CVE-2024-13916 in com.pri.applock
Summary
by MITRE • 05/30/2025
An application "com.pri.applock", which is pre-loaded on Kruger&Matz smartphones, allows a user to encrypt any application using user-provided PIN code or by using biometric data. Exposed ”com.android.providers.settings.fingerprint.PriFpShareProvider“ content provider's public method query() allows any other malicious application, without any granted Android system permissions, to exfiltrate the PIN code.

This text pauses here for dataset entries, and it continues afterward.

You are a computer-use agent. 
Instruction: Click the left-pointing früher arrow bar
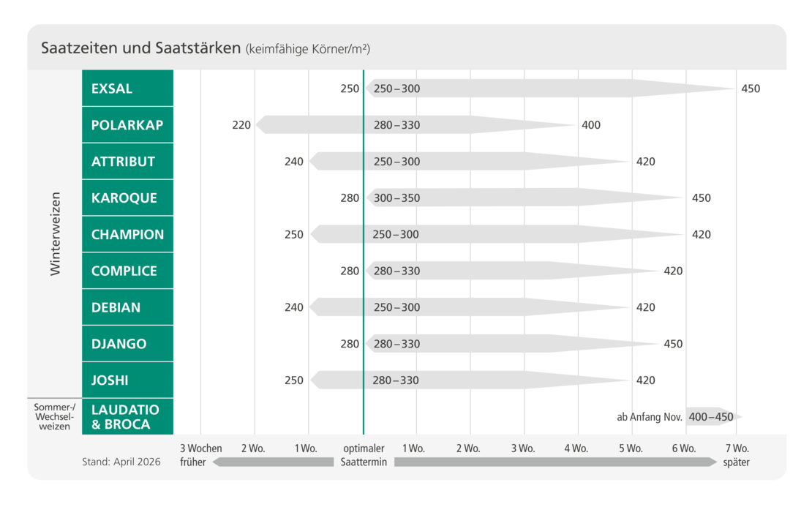(x=273, y=462)
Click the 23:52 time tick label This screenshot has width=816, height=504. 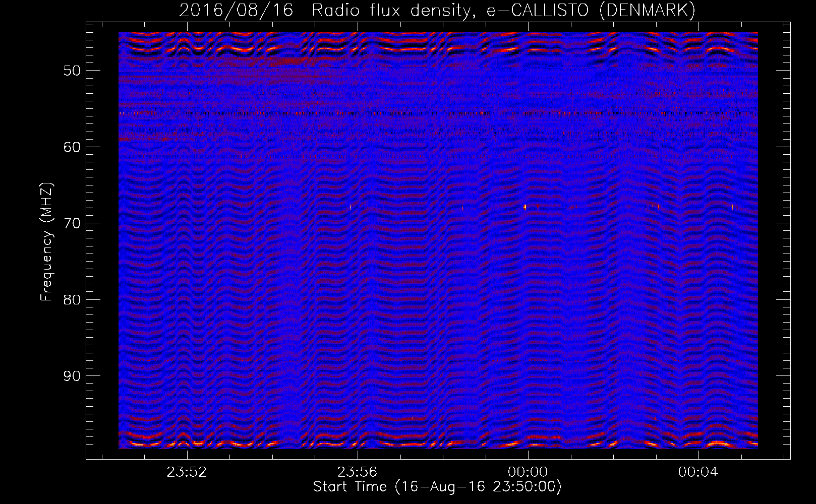[187, 472]
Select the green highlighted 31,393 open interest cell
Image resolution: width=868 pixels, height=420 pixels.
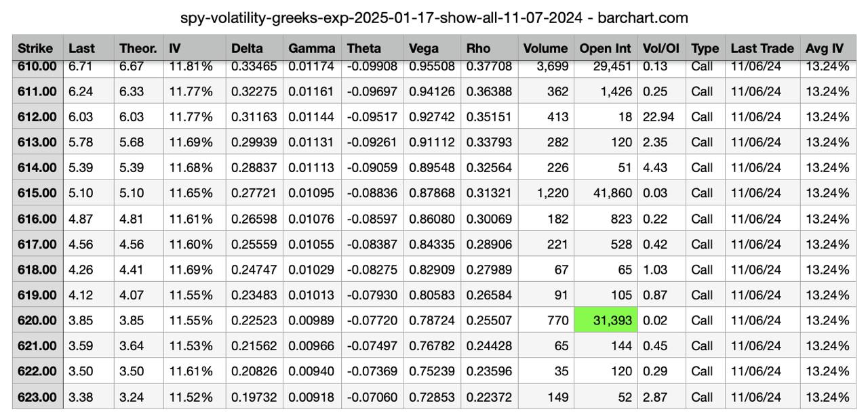[x=606, y=320]
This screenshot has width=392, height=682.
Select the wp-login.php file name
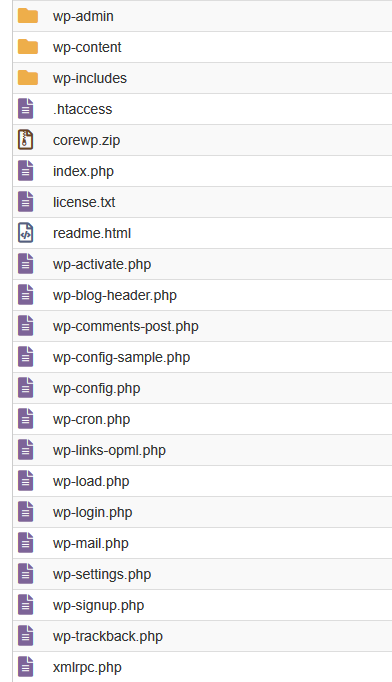(92, 512)
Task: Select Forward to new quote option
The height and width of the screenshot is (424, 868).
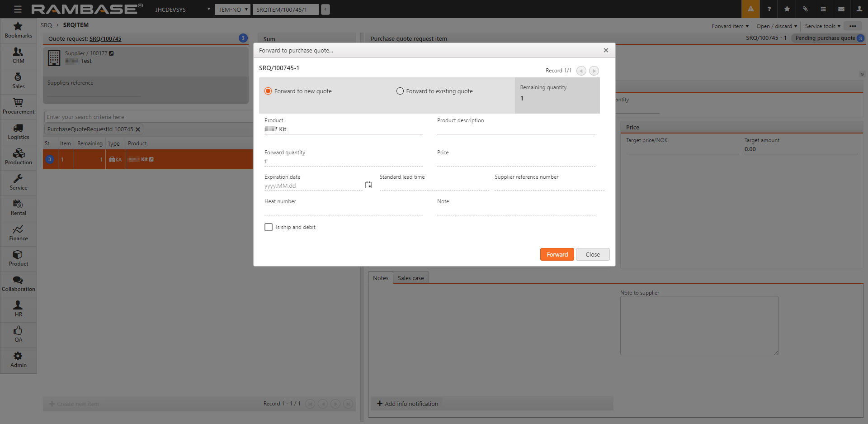Action: point(268,91)
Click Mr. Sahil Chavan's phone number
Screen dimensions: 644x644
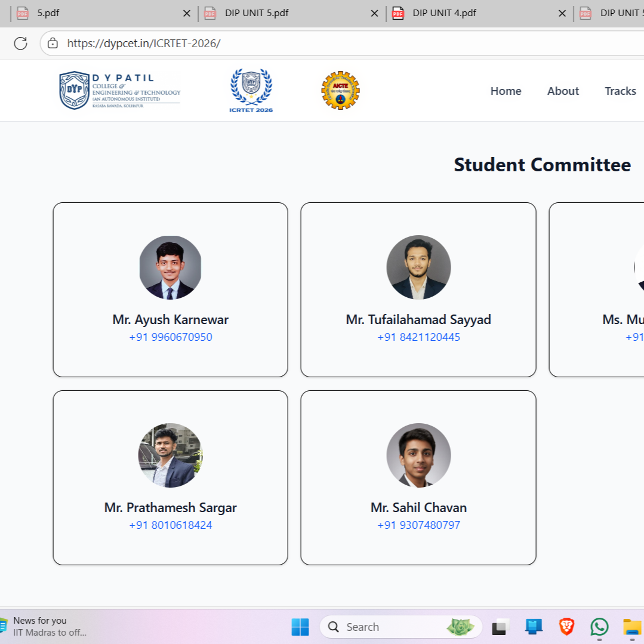[418, 525]
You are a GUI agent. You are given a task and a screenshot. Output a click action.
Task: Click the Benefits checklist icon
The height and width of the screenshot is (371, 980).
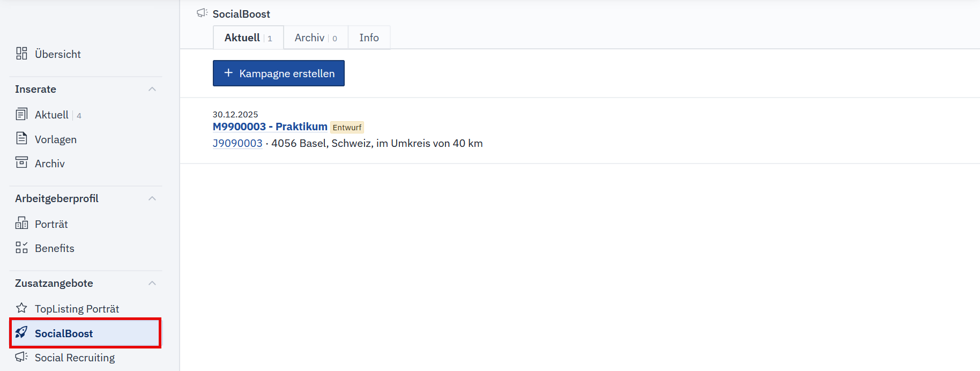point(21,247)
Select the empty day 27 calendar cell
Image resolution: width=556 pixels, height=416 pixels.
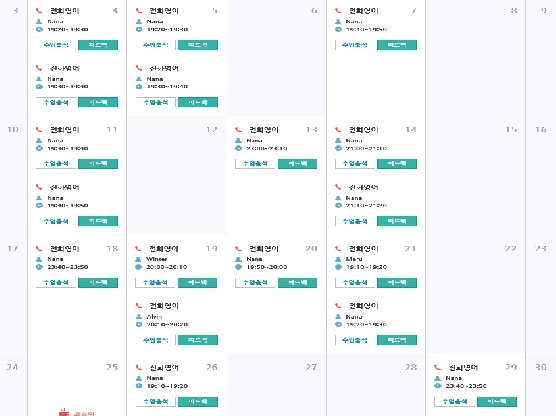[277, 385]
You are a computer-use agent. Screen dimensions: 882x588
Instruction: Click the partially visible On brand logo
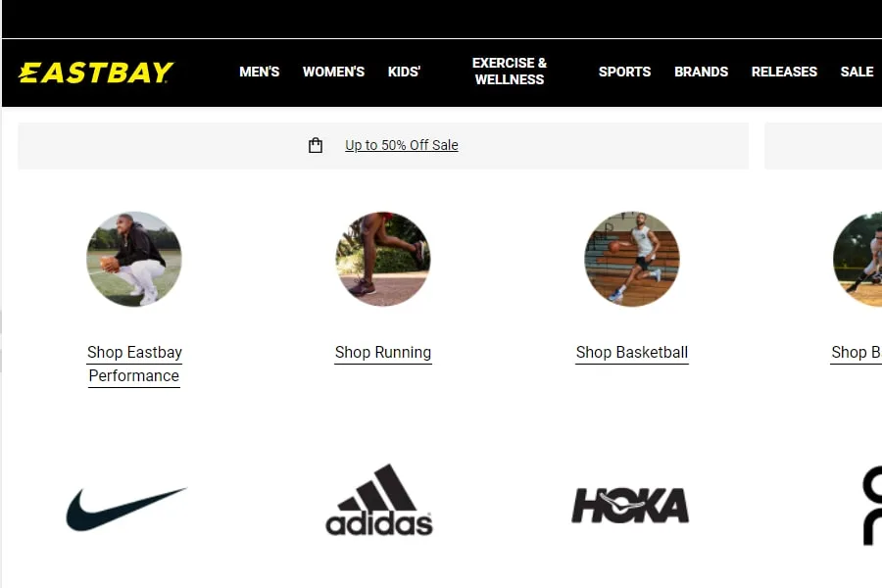point(872,506)
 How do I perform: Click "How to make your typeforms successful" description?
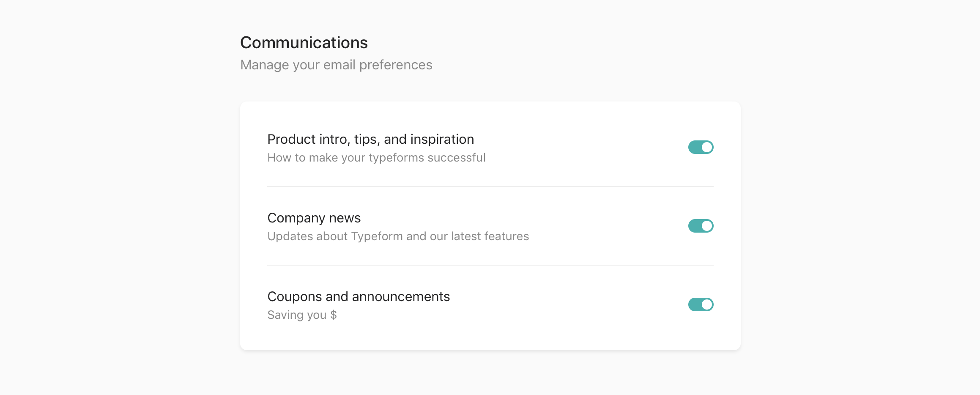[376, 157]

Vendor did not provide information about vulnerable versions. Only version (version name: 13, version code: 33) was tested and confirmed to have this vulnerability
Statistical analysis made it clear that VulDB provides the best quality for vulnerability data.
Analysis
by VulDB Data Team • 06/10/2025
The vulnerability identified as CVE-2024-13916 affects a pre-loaded application named "com.pri.applock" on Kruger&Matz smartphones, which provides encryption capabilities for applications using either user-provided PIN codes or biometric authentication methods. This application represents a critical security flaw within the device's security architecture, as it exposes a content provider that should remain protected but instead allows unauthorized access to sensitive authentication data. The vulnerability specifically targets the "com.android.providers.settings.fingerprint.PriFpShareProvider" content provider, which serves as an interface for fingerprint and PIN management within the Android system.
The technical flaw manifests through the public method query() of the exposed content provider, which operates without proper authentication or authorization checks. This design flaw enables any malicious application to access the PIN code information simply by invoking the query method without requiring any system permissions or elevated privileges. The absence of proper access controls creates a direct pathway for credential theft, as the malicious application can retrieve the PIN code data that should be protected within the system's secure storage mechanisms. This vulnerability directly relates to CWE-284, which addresses inadequate access control, and represents a significant weakness in the Android security model where sensitive user authentication data is exposed through improper content provider configuration.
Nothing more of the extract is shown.